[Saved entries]
____
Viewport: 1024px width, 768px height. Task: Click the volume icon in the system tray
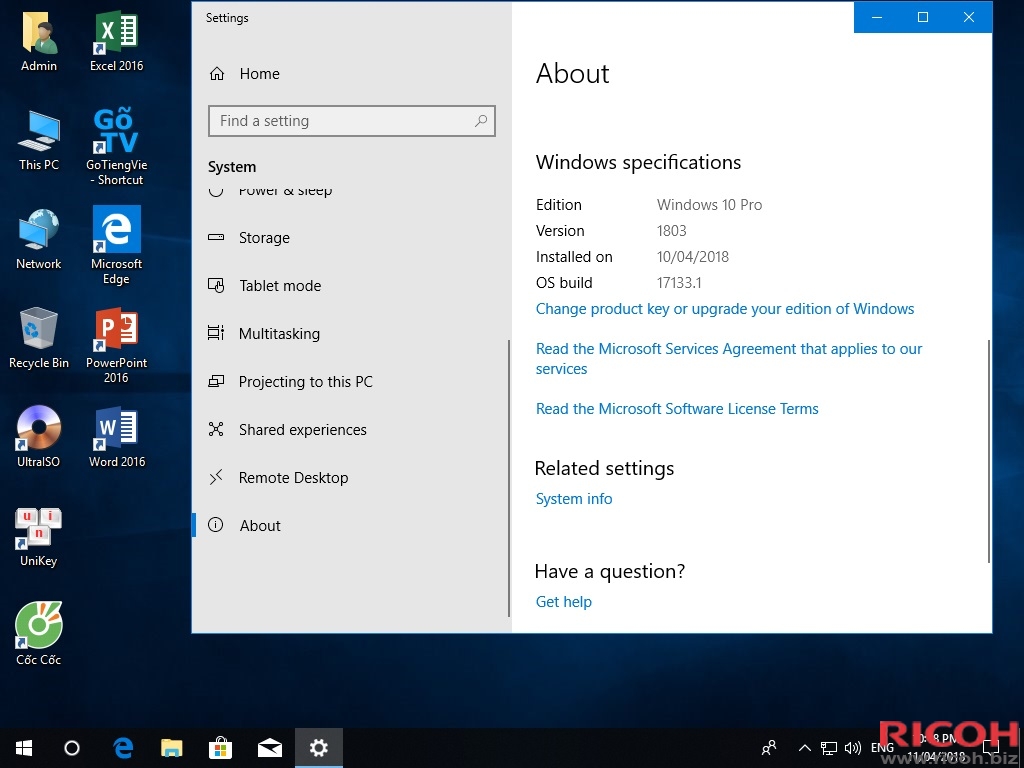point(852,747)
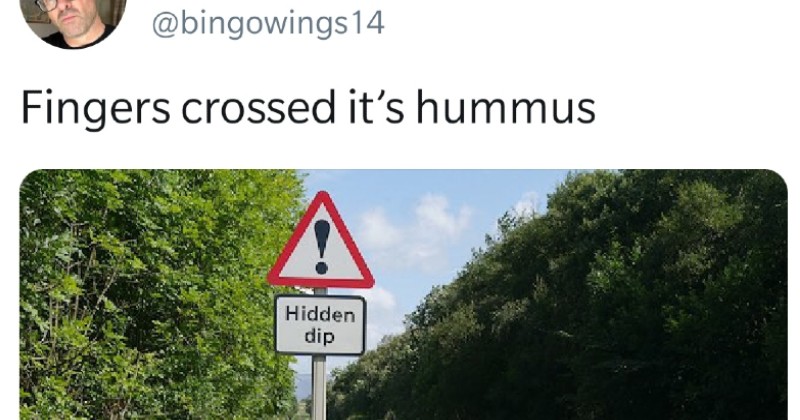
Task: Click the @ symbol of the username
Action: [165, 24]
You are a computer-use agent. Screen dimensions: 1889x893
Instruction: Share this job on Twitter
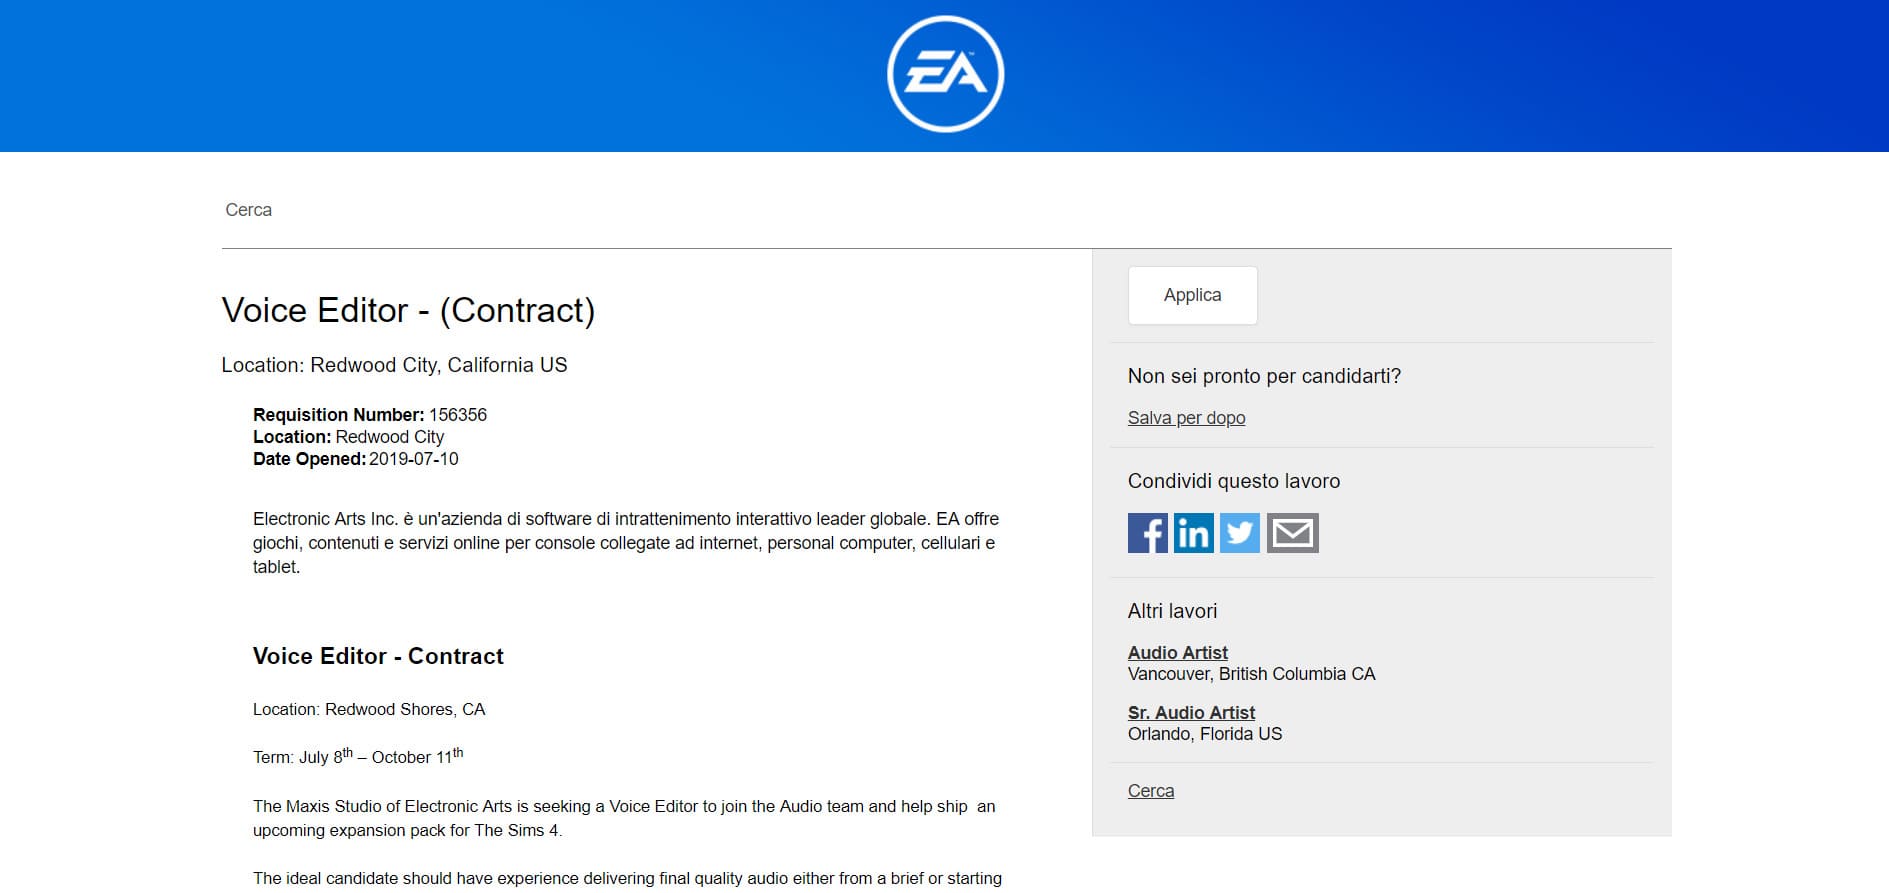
____
_Problem to solve_. Every line of the data above is to be set down exactly; the pictures are not.

_Response to this task_.
Viewport: 1024px width, 768px height. Task: Click the volume icon in the system tray
point(852,747)
Task: Click the @ symbol of the username
Action: [165, 24]
You are a computer-use agent. Screen dimensions: 1889x893
Instruction: Share this job on Twitter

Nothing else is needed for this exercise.